RALEIGH, N.C. (WTVD) -- The FDA and CDC both announced their support for a Pfizer booster dose for 16- and 17-year-olds who are at least six months removed from their last dose.
The news, coming as a welcome surprise to Triangle mother Beth Messersmith.
"(My son) was on his lunch break and I got a text saying, 'mom, look at this article. I'm eligible for my booster.' And he was really excited," said Messersmith.
Her 16-year-old son is one of the millions of teens across the country now eligible for their booster.
"We've been very much looking forward to it, hoping for it. Especially hearing about Omicron, and the need for these extra boosters. We have ours, but you don't feel safe until your kids are safe," Messersmith said.

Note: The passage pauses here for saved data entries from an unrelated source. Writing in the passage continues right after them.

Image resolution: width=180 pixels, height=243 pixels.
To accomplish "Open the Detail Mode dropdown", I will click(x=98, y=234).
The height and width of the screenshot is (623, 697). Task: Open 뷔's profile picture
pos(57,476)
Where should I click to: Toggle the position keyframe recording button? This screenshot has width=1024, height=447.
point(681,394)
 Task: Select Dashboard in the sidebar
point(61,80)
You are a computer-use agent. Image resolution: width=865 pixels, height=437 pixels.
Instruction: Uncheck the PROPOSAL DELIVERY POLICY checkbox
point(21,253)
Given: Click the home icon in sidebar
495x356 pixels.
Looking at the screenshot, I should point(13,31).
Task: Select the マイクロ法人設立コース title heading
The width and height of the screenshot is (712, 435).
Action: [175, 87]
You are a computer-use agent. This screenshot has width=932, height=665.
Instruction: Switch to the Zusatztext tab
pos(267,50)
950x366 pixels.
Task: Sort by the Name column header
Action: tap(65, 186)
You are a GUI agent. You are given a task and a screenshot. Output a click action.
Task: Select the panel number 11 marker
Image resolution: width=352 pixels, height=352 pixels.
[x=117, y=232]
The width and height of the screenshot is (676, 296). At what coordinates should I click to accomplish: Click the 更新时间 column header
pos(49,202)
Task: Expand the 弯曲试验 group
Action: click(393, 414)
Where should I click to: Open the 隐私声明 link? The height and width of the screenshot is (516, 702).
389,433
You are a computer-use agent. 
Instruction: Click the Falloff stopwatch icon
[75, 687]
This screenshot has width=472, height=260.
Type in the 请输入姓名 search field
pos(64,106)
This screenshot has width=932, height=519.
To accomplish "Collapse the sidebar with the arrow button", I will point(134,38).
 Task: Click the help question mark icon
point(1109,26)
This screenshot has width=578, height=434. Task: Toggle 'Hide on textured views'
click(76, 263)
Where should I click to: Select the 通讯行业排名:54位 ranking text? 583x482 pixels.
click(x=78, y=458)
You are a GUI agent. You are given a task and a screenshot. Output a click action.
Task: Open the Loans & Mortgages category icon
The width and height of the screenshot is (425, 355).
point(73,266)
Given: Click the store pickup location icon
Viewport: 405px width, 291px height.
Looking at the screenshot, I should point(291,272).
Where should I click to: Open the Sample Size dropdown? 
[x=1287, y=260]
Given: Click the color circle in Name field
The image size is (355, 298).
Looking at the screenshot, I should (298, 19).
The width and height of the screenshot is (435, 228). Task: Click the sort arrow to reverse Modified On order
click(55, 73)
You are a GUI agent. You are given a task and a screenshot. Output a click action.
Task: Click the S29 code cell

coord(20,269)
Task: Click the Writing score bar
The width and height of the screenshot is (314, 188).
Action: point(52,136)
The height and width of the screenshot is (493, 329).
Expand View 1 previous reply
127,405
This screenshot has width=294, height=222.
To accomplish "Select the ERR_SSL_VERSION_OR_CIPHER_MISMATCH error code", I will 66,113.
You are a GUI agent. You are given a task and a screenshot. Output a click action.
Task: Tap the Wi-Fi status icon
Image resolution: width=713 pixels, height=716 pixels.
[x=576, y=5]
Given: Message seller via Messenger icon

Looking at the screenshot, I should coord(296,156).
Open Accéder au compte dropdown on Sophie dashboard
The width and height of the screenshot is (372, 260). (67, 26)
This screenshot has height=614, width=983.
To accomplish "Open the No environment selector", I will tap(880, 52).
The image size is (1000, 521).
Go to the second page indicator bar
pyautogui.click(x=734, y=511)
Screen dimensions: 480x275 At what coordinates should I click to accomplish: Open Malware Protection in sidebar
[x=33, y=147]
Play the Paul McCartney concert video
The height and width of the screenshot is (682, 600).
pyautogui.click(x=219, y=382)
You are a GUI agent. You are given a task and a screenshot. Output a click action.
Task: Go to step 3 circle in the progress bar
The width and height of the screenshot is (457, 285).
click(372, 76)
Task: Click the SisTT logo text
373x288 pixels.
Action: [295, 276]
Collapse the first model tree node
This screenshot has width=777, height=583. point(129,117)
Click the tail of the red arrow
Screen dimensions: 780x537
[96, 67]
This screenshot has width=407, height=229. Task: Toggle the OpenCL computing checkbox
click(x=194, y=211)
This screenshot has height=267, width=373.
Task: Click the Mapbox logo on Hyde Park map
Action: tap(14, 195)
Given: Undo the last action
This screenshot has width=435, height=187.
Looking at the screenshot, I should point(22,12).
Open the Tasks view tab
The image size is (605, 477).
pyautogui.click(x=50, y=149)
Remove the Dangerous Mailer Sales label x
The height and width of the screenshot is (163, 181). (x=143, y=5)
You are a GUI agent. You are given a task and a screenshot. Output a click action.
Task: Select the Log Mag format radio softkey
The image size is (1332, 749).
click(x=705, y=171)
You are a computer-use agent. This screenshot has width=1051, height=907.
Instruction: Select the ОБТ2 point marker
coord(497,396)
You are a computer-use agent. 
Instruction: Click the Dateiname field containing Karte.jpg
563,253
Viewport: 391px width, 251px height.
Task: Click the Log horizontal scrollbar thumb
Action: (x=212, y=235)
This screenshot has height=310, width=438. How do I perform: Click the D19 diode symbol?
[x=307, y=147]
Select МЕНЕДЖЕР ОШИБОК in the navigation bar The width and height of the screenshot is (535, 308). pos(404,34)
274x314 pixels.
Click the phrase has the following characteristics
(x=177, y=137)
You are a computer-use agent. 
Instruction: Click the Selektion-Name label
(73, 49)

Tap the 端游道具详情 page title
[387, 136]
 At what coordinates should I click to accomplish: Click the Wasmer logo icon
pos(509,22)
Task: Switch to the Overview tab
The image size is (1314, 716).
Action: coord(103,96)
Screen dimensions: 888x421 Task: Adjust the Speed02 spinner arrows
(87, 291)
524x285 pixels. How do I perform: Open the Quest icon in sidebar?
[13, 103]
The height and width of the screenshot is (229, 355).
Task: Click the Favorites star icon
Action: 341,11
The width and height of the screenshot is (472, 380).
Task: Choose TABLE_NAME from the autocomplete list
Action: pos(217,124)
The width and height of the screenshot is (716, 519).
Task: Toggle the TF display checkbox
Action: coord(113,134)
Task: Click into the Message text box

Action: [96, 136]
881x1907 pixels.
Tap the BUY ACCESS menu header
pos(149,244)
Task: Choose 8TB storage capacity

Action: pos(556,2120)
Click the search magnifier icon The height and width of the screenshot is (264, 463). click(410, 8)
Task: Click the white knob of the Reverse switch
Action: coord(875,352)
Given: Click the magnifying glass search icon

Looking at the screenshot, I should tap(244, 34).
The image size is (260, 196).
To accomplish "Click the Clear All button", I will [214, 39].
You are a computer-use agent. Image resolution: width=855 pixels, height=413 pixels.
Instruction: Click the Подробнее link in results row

They plan on setting up his appointment as soon as possible, noting they have travel plans lined up.
"We're going to see grandparents. We missed them last year, we're going to see them. One of them is immune-compromised. She's had the boosters, but it doesn't protect her in the same way, This makes us feel so much safer taking him to see her," said Messersmith.
Thursday's decision comes as North Carolina experiencing worsening COVID-19 metrics during the past two weeks. New cases topped 4,000 for the first time since early October, representing a 78% increase from last November. Hospitalizations are also on the rise, up 35% in the past two weeks, with a quarter of patients in the ICU.
"The safety has been studied in these age groups. These 16-, 17-year-old age groups. It's very safe. And countries like Israel have already been giving third-dose vaccines in these age groups, and have not seen any additional safety concerns emerge," said Dr. Matthew Vogt, an assistant professor of pediatric infectious diseases at UNC's School of Medicine.
Vogt said he believes we are in a better place today than we were last year in terms of the pandemic, and he added that young people generally respond less severely to the virus. Still, he said he believes more needs to be done to increase vaccination rates, especially amongst younger children.
"The 5-11 year age group, we're only looking at upwards of 6% fully vaccinated, and approaching 12% with even a single-dose. So, we have a lot of work to do with initial vaccinations in these age groups," said Vogt.
While the Omicron variant has not been found in North Carolina, it has been identified in several other states. Preliminary data shows that the variant may be more transmissible, though a booster dose of the mRNA vaccines does provide enhanced protection.
"This should be a wake-up call. The virus doesn't care about our desires for the pandemic to be over. The virus is going to keep mutating," Vogt said.
Last month, the FDA authorized booster shots for everybody 18 and older.